* GIVEN INSTRUCTION *
Tally the lines in the material below that contain the word "Remove", and give only that number.

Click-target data
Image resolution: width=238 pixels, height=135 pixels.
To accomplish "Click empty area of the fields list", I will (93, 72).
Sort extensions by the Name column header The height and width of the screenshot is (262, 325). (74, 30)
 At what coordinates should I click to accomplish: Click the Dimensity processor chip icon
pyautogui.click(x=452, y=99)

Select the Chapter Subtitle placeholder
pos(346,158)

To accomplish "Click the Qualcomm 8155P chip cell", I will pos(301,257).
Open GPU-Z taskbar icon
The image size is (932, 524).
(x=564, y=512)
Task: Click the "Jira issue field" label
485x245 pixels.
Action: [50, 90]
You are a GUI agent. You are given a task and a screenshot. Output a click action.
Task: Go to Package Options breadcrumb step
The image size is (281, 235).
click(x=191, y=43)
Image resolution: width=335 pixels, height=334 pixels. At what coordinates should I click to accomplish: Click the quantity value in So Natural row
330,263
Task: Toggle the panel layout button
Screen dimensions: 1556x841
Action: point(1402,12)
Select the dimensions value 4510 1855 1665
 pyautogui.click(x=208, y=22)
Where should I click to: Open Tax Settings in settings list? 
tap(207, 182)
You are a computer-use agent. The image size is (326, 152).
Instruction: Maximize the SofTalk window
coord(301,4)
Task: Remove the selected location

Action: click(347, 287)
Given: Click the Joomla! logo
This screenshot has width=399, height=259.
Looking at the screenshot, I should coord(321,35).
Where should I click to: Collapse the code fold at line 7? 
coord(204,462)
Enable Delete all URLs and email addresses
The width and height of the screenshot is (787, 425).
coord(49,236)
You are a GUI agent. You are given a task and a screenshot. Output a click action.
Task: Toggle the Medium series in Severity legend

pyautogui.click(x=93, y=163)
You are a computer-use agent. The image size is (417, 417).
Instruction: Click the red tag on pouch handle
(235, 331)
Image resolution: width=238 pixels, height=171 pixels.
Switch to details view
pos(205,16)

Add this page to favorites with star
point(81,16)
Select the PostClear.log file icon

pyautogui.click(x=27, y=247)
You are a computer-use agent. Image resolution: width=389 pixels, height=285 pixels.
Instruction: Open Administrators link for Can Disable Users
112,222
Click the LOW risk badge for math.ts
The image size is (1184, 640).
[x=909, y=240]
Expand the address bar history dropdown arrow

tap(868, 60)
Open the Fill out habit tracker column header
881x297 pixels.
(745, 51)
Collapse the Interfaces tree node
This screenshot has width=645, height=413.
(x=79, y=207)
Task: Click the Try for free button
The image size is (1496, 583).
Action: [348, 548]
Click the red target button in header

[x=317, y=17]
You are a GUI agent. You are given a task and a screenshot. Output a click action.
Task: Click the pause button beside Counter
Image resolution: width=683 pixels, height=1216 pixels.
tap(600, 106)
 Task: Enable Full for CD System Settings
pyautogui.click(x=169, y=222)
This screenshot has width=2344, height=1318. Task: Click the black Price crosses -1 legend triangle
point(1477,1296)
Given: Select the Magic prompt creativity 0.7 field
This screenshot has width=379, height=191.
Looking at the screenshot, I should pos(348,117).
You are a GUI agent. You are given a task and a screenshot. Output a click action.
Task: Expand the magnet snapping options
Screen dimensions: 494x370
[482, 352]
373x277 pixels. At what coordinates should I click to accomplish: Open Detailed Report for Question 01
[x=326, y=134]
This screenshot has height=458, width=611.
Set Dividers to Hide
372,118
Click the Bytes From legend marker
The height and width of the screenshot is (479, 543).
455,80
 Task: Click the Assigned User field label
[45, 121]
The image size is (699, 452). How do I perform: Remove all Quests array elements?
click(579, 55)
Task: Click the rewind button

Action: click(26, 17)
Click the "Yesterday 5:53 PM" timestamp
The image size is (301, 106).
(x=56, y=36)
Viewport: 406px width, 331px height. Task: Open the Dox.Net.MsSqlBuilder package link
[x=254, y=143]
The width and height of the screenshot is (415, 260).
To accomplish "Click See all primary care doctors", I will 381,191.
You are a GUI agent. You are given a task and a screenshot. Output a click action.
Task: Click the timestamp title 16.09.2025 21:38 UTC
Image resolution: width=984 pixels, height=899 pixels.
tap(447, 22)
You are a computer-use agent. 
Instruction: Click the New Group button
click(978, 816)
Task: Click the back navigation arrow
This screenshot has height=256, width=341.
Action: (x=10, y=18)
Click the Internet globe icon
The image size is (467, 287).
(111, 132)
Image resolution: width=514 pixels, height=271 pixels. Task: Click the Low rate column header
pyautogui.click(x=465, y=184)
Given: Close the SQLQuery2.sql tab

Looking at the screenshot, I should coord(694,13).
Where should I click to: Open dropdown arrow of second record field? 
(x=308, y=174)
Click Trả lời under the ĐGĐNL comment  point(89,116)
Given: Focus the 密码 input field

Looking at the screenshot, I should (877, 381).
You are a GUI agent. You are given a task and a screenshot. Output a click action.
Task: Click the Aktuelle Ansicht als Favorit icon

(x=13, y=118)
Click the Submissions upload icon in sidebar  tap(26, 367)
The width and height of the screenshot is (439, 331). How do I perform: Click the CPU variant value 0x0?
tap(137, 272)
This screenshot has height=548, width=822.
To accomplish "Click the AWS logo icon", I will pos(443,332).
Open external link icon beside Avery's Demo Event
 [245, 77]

* ANSWER TO THE EXERCISE *
2